# Regular Expressions in Python

## Introduction
This notebook introduces **regular expressions** (regex) in Python, focusing on their use for pattern matching and text manipulation. By the end of this notebook, you will be able to:
- Use basic string methods for text manipulation.
- Understand and apply regular expressions for pattern matching.
- Solve real-world text processing tasks using regex.

Python provides several built-in string methods for text manipulation. Let's start with a simple example using the `split()` method. String methods such as `split()` are useful for extracting portions of a string.

In [None]:
string = '9 13 and 15 are odd numbers.'
string.split()

['9', '13', 'and', '15', 'are', 'odd', 'numbers.']

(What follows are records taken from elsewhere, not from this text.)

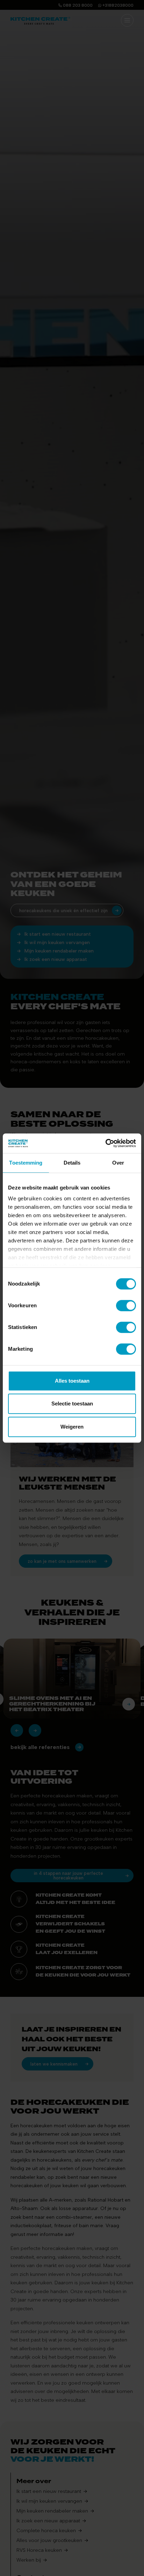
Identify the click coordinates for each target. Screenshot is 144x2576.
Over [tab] (118, 1163)
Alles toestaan (72, 1381)
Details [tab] (72, 1163)
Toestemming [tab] (25, 1163)
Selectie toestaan (72, 1403)
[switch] (126, 1305)
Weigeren (72, 1427)
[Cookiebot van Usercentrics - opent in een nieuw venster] (105, 1143)
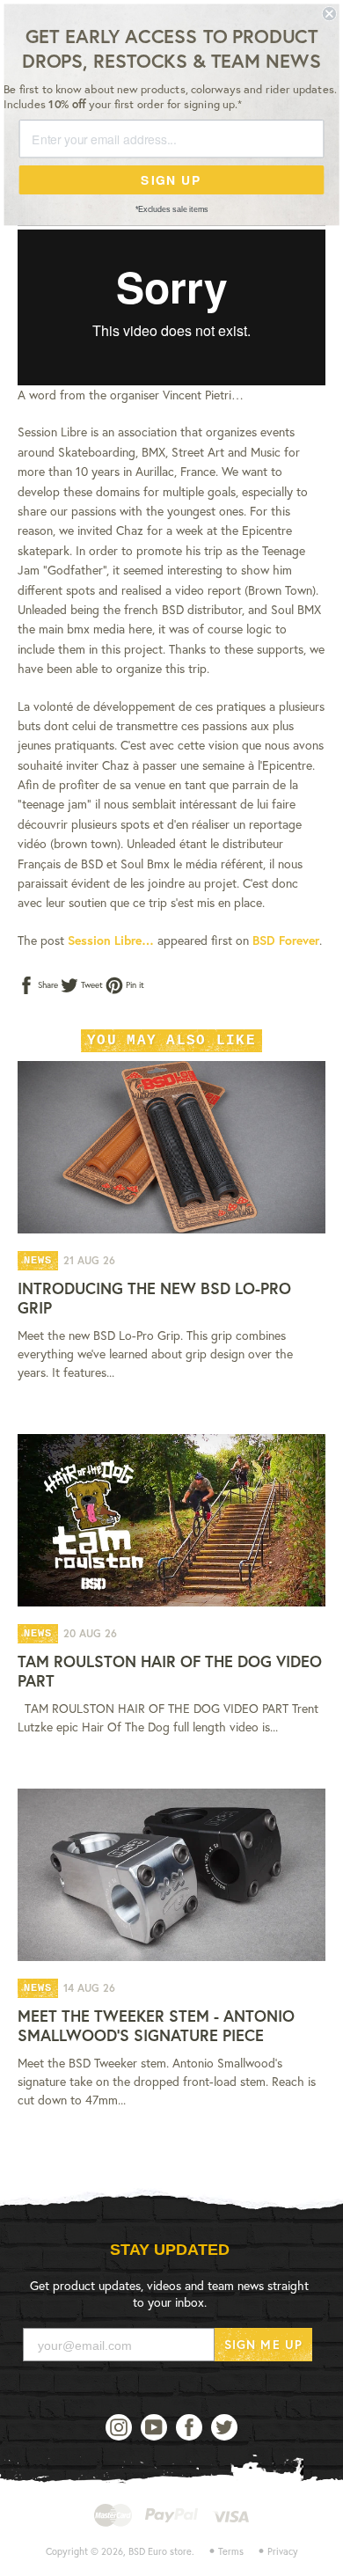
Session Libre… (111, 940)
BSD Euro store (160, 2551)
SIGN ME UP (263, 2344)
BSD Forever (285, 940)
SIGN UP (171, 179)
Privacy (282, 2551)
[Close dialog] (329, 13)
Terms (231, 2551)
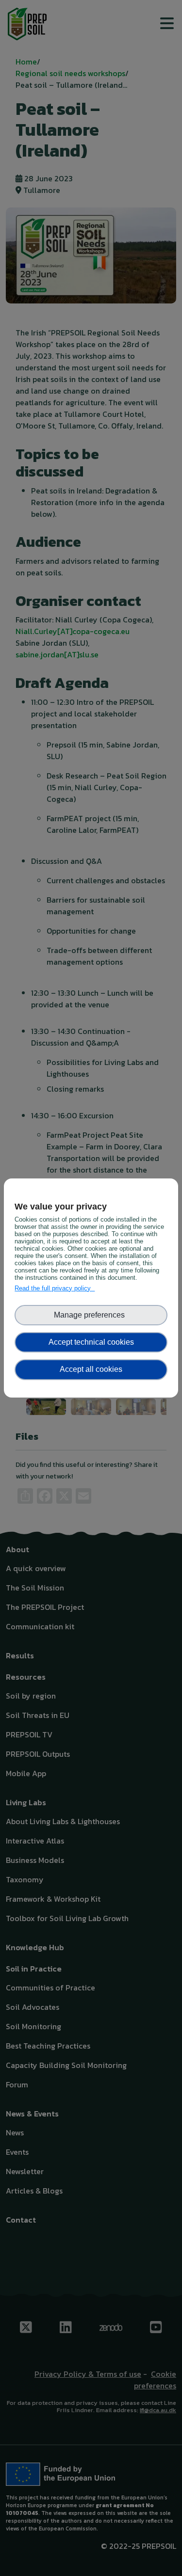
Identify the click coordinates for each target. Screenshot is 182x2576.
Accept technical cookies (91, 1342)
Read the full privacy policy (55, 1288)
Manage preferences (91, 1315)
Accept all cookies (91, 1369)
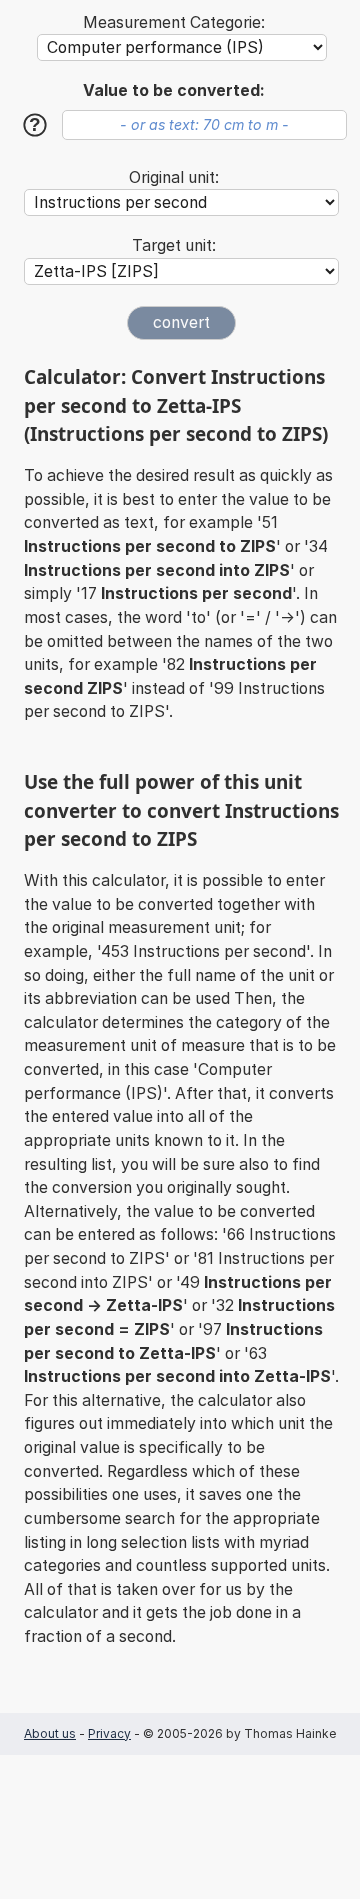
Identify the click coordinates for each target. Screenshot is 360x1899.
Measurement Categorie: (174, 22)
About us (50, 1733)
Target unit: (174, 245)
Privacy (109, 1733)
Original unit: (174, 177)
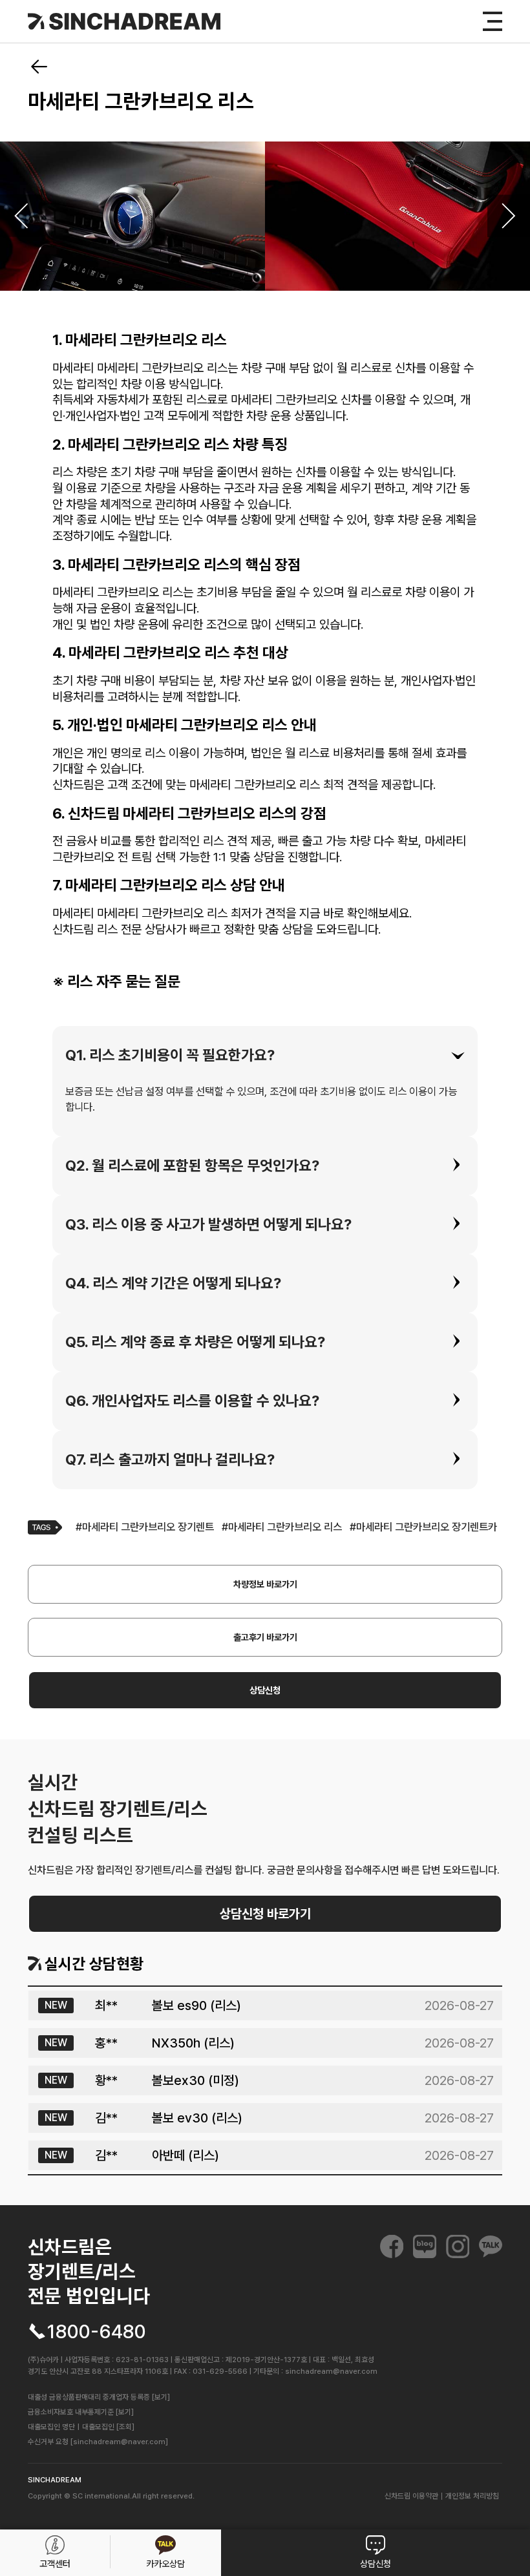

This could be used to find the numbers in a string.

In [None]:
string = '9 13 and 15 are odd numbers.'
numbers = []
for item in string.split():
    if item.isdigit():
        numbers.append(item)
print(numbers)

['9', '13', '15']


However, string methods have limitations when dealing with complex patterns. For example, if the string contains commas or other delimiters, split() may not work as expected. Let's run the solution above on the same string with a comma between 9 and 13.

In [None]:
string = '9, 13 and 15 are odd numbers.'
numbers = []
for item in string.split():
    if item.isdigit():
        numbers.append(item)
print(numbers)

['13', '15']


9 is missing because split returns `'9,'` instead of `'9'`.

In [None]:
'9,'.isdigit()

False

There are many ways to solve this issue. One way is to remove commas from the string.

In [None]:
# Solution 1
string = '9, 13 and 15 are odd numbers.'
string_wo_comma = string.replace(',', '')
numbers = []
for item in string_wo_comma.split():
    if item.isdigit():
        numbers.append(item)
print(numbers)

['9', '13', '15']


# Regular Expressions
But as more complexities arise, it will be harder to handle all using string methods. This task of searching and extracting is so common that Python has a very powerful
module called *regular expressions* that handles many of these tasks quite elegantly.

https://docs.python.org/3/library/re.html

Let's start by importing the module `re`.

In [None]:
import re

Let's solve the above task using regular expressions.

In [None]:
# Solution 2
string = '9, 13 and 15 are odd numbers.'
pattern = '[0-9]+'
re.findall(pattern, string)

['9', '13', '15']

In [None]:
# Additional Example:
example_string = '1, 22, 333 and 4444 are numbers'
pattern = r'\b\d+\b'
print(re.findall(pattern, example_string))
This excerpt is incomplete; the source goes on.